Мне позвонили из администрации, спросили, что рисунок означает. Я сказал, что на том фестивале повторял работы уже умерших авторов, соответственно, нет сейчас такого человека, который бы взял и совершенно точно сказал: это работа вот про это. Автор уже умер. В итоге ее оставили: криминала не нашли. К слову, эта работа на черном фоне – сейчас на этом фоне опять появилась реклама наркотиков, – говорит Шаров.

Участники фестиваля предполагают, что градус неприятия у некоторых братчан повышает как раз "контраст между яркостью проекта на фоне серого остального".

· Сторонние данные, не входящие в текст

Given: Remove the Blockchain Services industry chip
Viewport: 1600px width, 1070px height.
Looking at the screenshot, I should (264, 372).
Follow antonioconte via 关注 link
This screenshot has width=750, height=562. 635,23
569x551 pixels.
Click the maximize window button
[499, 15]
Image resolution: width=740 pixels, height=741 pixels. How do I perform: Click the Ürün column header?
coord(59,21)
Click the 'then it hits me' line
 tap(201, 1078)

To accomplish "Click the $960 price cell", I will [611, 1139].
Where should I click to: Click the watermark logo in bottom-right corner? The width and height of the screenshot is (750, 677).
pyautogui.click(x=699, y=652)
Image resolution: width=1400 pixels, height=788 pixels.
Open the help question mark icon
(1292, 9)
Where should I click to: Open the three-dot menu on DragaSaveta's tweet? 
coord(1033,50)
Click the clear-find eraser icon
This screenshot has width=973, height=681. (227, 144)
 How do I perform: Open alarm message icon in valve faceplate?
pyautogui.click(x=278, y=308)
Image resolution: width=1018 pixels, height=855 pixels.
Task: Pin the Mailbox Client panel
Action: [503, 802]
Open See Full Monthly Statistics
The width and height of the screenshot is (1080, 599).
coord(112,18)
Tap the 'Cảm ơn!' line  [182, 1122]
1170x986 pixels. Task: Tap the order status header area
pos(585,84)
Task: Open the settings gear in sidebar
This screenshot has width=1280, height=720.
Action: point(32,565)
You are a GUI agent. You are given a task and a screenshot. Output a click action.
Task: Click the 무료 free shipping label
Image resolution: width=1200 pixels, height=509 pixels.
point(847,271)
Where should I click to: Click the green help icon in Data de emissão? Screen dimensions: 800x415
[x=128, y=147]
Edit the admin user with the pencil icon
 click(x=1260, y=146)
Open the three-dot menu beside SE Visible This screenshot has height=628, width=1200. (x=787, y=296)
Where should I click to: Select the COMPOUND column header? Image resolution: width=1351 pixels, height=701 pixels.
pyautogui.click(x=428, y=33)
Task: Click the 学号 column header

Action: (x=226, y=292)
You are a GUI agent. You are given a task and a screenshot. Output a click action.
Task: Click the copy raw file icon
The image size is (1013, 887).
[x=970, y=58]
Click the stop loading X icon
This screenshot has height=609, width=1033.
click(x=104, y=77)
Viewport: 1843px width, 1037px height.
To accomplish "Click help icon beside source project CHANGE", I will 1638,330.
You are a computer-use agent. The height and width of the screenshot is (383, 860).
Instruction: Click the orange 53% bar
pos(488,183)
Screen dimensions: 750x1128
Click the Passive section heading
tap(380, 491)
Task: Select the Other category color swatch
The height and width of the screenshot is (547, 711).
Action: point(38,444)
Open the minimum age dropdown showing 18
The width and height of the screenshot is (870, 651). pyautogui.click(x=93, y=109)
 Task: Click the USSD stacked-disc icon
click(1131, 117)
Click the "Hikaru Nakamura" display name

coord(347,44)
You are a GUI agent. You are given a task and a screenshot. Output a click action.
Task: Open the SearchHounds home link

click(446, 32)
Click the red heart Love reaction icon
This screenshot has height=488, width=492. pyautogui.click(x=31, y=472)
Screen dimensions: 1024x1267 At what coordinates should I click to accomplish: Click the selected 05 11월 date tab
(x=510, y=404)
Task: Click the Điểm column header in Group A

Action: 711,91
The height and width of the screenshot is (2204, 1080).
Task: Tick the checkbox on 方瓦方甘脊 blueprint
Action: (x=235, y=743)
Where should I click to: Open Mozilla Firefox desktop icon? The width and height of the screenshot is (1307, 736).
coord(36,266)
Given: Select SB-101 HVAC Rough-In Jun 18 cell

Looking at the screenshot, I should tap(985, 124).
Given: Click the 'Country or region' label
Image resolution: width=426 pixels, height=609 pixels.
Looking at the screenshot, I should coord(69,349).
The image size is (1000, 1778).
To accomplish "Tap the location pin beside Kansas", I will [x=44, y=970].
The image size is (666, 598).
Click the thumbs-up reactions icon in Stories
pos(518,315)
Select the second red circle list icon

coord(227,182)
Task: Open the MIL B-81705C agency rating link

– Вероятно, этот диссонанс вызывает чувство беспросветной тоски. Но это, мне кажется, лишний раз доказывает, что его идея, искусство работает. У меня лично фото проекта вызывают чувство тревожности, появляется много вопросов, на которые нет ответа, – говорит Василий Даниленко. – Именно поэтому мне кажется, что сильный фестиваль, сильные работы, так как они только усугубляют ощущение тлена. Мы же сейчас еще умножаем ужас контекста [войны] на тот тлен, который происходит с сибирскими городами и промышленностью в Сибири. Одно дело провести фестиваль в Москве, который соберет полный зал. Другое – в Сибири, там не просто ничего не происходит, а даже нет внутреннего запроса особого. Если почитать комментарии на работы фестиваля – от этого еще страшнее (под постами работ во "ВКонтакте" встречаются комментарии "Убожество", "Мысль осталась недоразвитой!"). Реакция людей, что по сути тоже часть фестиваля, только усиливает чувства безнадеги, обиды, тлена.